Every line in the data below that has the word "computer" should be returned.

Given data
━━━━━━━━━━━━━━━━━━━━

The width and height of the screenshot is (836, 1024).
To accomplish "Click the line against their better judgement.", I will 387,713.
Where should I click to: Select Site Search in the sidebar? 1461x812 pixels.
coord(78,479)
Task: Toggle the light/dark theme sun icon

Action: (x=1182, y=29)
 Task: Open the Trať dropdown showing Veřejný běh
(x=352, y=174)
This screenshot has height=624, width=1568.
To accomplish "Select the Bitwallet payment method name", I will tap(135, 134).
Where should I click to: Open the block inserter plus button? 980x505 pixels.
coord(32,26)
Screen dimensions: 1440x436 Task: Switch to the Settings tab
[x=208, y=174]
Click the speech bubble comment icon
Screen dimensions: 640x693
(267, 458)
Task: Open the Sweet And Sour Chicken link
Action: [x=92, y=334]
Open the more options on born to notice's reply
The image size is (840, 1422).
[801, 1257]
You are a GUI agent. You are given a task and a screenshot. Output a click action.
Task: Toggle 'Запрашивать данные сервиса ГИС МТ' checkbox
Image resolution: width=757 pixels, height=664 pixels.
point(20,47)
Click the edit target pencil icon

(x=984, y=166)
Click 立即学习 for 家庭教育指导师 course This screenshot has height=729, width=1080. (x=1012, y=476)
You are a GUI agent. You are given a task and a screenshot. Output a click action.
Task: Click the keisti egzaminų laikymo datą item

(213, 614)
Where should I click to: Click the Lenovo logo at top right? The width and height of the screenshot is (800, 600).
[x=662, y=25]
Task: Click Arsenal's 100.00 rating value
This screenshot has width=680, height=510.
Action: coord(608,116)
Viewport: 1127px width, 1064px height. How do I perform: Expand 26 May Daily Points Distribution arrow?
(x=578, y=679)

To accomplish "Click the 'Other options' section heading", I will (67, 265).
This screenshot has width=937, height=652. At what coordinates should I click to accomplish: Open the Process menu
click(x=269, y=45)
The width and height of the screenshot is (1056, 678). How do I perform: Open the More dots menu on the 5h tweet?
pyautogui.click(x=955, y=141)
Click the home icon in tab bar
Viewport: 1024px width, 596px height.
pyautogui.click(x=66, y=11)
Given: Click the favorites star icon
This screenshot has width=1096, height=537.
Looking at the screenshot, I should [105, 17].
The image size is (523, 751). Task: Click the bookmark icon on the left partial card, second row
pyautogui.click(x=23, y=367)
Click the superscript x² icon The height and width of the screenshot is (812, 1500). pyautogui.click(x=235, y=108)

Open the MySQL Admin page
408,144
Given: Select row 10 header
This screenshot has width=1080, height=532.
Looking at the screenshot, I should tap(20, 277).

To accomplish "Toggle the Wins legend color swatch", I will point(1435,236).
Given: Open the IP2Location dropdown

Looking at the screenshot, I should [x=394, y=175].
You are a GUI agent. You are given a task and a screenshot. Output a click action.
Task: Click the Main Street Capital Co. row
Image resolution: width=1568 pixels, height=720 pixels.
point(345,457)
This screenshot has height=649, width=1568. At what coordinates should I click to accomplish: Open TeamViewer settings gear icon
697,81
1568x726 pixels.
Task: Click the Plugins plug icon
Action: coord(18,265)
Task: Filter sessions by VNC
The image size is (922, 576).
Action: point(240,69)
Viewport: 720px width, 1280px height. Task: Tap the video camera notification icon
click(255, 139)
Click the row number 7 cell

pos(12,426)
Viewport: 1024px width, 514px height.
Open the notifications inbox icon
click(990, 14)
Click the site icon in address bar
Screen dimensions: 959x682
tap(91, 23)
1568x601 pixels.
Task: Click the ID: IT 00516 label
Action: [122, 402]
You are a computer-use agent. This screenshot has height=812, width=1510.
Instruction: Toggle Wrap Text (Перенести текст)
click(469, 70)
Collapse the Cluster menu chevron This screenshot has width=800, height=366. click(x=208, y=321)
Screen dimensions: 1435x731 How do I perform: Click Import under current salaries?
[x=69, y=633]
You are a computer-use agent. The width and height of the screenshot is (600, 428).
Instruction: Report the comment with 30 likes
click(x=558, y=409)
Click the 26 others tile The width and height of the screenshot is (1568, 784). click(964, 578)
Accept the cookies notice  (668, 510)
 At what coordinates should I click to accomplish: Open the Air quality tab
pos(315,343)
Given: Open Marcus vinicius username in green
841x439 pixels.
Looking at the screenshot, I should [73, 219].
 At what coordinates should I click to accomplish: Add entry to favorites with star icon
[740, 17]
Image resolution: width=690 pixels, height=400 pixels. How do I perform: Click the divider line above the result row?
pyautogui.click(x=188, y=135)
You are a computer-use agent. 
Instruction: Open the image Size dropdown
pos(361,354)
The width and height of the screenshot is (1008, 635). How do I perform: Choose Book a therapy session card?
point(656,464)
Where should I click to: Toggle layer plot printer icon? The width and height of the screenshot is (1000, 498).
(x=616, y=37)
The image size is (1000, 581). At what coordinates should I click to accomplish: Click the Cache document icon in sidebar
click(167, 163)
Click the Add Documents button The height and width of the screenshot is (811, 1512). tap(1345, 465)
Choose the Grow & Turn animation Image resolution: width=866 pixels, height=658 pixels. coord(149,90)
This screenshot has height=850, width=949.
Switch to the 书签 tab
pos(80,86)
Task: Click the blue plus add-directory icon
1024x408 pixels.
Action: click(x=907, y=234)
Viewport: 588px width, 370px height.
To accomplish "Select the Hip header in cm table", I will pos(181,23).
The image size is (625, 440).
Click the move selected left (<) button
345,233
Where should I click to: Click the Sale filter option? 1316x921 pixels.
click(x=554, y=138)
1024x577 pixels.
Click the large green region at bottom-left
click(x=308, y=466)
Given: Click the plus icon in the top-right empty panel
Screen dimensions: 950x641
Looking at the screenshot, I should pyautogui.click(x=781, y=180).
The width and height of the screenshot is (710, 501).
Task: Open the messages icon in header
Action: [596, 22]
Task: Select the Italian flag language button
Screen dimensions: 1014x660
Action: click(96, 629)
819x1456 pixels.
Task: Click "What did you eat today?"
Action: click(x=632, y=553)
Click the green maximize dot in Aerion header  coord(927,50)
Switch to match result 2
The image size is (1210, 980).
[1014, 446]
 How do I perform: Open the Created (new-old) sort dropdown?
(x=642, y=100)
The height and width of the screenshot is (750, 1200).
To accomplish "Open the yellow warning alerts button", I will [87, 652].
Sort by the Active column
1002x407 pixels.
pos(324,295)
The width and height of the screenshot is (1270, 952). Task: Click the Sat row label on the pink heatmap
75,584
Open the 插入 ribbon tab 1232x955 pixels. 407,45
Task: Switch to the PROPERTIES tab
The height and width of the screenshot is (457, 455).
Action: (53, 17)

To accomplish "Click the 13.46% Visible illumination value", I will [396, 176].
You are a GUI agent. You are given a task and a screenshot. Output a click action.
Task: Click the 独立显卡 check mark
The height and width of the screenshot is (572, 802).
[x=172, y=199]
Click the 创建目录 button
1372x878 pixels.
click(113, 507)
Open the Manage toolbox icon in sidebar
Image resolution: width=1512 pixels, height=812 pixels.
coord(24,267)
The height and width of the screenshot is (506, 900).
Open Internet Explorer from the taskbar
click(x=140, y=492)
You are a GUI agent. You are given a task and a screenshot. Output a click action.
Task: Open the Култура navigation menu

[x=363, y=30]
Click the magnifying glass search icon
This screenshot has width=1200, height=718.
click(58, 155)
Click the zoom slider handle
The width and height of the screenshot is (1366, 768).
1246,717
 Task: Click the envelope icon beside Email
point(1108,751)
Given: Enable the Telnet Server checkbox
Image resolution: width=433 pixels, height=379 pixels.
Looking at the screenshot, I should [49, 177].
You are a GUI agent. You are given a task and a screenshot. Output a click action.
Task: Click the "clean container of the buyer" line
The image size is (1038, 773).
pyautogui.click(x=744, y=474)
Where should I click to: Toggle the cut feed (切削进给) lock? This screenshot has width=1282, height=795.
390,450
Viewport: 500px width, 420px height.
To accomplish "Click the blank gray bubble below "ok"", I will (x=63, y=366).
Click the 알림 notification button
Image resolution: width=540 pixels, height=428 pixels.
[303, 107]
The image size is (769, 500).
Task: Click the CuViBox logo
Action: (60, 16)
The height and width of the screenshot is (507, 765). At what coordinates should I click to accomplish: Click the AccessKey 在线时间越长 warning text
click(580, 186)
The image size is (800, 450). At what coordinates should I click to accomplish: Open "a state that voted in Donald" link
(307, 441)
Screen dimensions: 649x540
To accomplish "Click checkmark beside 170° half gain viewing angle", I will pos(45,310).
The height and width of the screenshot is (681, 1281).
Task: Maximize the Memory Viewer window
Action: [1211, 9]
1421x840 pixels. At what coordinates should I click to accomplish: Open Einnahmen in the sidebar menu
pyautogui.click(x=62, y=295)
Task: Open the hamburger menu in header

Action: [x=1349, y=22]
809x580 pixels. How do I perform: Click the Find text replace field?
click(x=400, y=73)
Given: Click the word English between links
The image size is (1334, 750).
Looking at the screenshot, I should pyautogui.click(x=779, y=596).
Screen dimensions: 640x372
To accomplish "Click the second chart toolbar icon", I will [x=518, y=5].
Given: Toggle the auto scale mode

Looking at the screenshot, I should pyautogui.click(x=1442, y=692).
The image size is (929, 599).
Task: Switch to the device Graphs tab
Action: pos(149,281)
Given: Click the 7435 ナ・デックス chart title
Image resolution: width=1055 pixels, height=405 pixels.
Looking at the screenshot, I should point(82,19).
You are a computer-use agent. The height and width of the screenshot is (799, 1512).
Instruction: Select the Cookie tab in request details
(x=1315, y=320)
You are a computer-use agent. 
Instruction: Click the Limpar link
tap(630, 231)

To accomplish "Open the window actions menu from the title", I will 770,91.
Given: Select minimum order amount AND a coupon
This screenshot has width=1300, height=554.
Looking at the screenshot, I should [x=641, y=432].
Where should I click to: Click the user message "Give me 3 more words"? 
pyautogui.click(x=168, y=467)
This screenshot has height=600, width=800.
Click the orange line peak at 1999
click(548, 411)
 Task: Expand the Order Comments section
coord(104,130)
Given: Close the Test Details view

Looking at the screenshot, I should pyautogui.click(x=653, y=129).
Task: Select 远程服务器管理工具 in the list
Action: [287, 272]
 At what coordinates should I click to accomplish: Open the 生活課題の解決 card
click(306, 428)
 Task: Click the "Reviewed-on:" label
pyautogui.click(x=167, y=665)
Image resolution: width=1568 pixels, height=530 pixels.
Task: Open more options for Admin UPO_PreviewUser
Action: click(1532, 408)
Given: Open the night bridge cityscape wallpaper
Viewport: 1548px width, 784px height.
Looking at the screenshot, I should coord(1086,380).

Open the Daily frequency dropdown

━━━━━━━━━━━━━━━━━━━━

Result of the exercise
You are a computer-use agent. This screenshot has height=812, width=1510.
You are a computer-use agent. The width and height of the screenshot is (600, 428).
You are a computer-use agent. 
You are a computer-use agent. The height and width of the screenshot is (799, 1512).
You are a computer-use agent. 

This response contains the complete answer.